# Task:
The records below must be duplicated exactly, character for character.

# Data shown:
━━━━━━

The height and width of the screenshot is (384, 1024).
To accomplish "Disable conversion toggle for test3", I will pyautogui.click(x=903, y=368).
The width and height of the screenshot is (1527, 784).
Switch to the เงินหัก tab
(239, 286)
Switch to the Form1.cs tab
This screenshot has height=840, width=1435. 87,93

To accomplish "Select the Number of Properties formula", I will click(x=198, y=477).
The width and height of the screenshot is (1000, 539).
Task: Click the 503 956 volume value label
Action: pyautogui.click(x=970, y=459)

━━━━━━

# Output of the task:
The height and width of the screenshot is (384, 1024).
To accomplish "Disable conversion toggle for test3", I will pyautogui.click(x=903, y=368).
The width and height of the screenshot is (1527, 784).
Switch to the เงินหัก tab
(239, 286)
Switch to the Form1.cs tab
This screenshot has height=840, width=1435. 87,93

To accomplish "Select the Number of Properties formula", I will click(x=198, y=477).
The width and height of the screenshot is (1000, 539).
Task: Click the 503 956 volume value label
Action: pyautogui.click(x=970, y=459)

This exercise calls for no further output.